[START OF The records]
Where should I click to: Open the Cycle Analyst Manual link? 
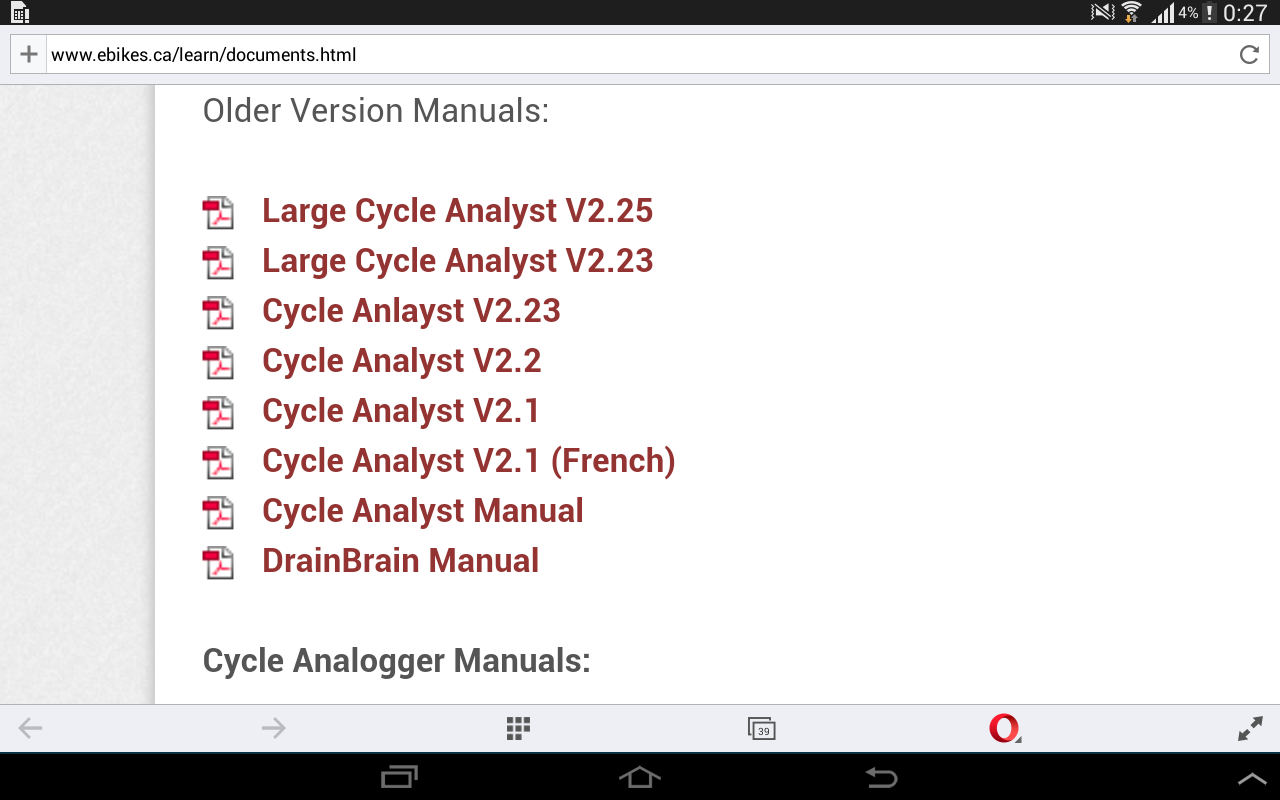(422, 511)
[END OF The records]
[START OF The records]
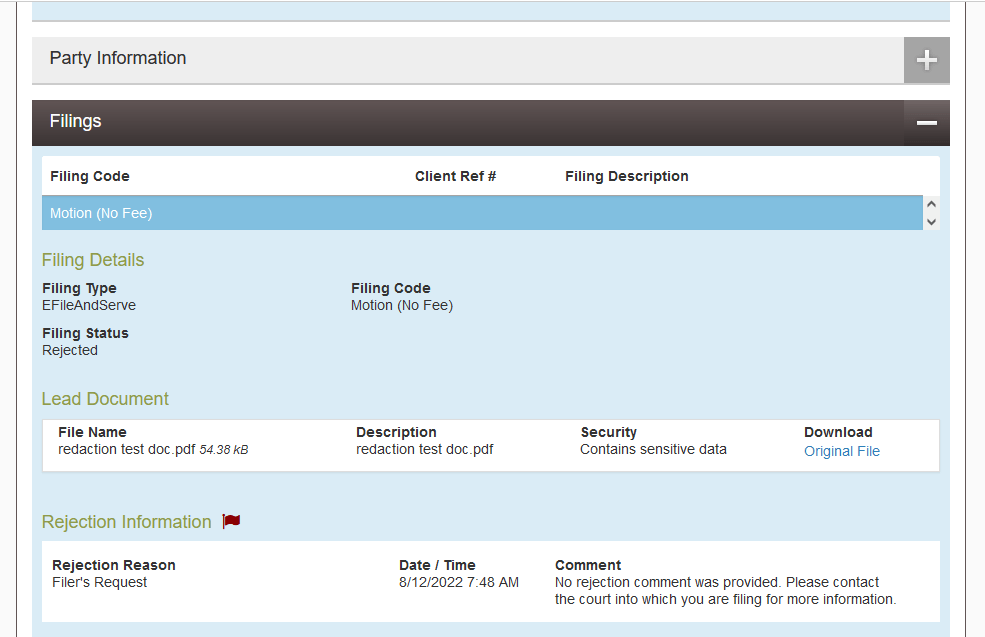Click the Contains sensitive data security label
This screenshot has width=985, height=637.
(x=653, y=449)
[END OF The records]
What this task involves | Arrange the listing lines starting at the line containing "Click the Contains" and ending at the line containing "(x=653, y=449)" as a Markdown table with the columns Row and Line, one row per line and blank lines omitted. Leave the pictures out of the table.

Solution for this problem |
| Row | Line |
|---|---|
| 1 | Click the Contains sensitive data security label |
| 2 | This screenshot has width=985, height=637. |
| 3 | (x=653, y=449) |